• **INSTRUCTIONS TO FOLLOW**
Each record must be retyped word for word.

Collected data entries
○ ○ ○

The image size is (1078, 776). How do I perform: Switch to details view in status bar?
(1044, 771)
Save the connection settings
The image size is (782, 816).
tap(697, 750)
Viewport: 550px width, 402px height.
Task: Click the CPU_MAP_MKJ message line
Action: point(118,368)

○ ○ ○

• **RESULT BELOW**
The image size is (1078, 776). How do I perform: Switch to details view in status bar?
(1044, 771)
Save the connection settings
The image size is (782, 816).
tap(697, 750)
Viewport: 550px width, 402px height.
Task: Click the CPU_MAP_MKJ message line
Action: point(118,368)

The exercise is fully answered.